## STUDY MATERIAL

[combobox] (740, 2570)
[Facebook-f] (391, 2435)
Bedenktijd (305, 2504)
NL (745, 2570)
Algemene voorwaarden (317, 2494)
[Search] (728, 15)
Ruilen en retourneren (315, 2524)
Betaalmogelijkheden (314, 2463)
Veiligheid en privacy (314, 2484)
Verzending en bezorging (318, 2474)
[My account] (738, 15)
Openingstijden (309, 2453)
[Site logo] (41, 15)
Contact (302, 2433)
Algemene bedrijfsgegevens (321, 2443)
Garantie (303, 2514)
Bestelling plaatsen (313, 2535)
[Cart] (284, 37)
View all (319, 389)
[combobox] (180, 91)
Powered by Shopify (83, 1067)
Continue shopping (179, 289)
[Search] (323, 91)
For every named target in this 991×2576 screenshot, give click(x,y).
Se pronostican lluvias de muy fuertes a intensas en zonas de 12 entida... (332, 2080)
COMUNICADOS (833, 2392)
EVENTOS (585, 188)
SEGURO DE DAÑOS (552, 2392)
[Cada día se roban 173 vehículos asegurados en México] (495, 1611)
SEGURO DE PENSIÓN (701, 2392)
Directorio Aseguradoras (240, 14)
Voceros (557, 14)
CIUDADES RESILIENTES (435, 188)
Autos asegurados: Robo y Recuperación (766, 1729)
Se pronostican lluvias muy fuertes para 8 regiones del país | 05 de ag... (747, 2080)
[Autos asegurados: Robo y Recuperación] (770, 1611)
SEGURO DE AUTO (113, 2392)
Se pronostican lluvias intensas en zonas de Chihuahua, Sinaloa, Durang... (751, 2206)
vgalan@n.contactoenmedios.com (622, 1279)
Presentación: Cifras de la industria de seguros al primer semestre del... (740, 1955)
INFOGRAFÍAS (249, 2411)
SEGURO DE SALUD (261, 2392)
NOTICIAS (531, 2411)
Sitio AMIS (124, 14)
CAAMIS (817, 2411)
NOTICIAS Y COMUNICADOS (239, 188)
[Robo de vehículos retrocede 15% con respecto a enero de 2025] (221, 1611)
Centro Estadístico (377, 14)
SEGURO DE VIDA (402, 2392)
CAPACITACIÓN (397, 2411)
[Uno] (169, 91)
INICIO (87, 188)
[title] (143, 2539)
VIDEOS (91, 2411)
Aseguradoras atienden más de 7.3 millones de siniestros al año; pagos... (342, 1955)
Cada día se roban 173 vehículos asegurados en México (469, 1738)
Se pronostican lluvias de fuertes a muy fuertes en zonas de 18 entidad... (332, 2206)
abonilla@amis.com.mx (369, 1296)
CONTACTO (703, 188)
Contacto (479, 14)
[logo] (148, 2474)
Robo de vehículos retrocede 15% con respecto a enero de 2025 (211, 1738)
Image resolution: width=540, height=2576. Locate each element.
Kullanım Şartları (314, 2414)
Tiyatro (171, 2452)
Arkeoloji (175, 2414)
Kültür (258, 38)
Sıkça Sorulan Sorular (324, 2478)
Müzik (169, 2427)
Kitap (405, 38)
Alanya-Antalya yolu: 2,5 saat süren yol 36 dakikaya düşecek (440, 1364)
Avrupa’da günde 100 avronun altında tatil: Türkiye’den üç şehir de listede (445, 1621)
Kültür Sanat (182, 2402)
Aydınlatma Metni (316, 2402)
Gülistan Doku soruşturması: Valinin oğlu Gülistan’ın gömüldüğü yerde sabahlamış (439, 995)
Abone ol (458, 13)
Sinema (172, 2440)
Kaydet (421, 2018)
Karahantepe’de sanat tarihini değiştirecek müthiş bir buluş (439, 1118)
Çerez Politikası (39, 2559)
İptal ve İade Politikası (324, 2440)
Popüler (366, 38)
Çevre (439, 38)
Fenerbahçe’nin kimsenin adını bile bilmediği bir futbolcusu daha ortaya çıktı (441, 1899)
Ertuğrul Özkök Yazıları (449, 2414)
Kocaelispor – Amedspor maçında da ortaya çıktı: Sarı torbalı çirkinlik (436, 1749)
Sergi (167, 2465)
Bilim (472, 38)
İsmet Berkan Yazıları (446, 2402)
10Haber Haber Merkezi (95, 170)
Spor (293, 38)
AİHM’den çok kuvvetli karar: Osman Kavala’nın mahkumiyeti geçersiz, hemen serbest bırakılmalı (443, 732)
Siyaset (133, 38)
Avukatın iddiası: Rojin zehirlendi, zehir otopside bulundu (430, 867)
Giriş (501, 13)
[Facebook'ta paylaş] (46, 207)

## AIM OF THE EXERCISE
Give back, unchanged, the run of lines in the listing above that begins at the line containing "SEGURO DE SALUD (261, 2392)" and ends at the line containing "Se pronostican lluvias de fuertes", both included.

## SOLUTION FOR THIS TASK
SEGURO DE SALUD (261, 2392)
NOTICIAS (531, 2411)
Sitio AMIS (124, 14)
CAAMIS (817, 2411)
NOTICIAS Y COMUNICADOS (239, 188)
[Robo de vehículos retrocede 15% con respecto a enero de 2025] (221, 1611)
Centro Estadístico (377, 14)
SEGURO DE VIDA (402, 2392)
CAPACITACIÓN (397, 2411)
[Uno] (169, 91)
INICIO (87, 188)
[title] (143, 2539)
VIDEOS (91, 2411)
Aseguradoras atienden más de 7.3 millones de siniestros al año; pagos... (342, 1955)
Cada día se roban 173 vehículos asegurados en México (469, 1738)
Se pronostican lluvias de fuertes a muy fuertes en zonas de 18 entidad... (332, 2206)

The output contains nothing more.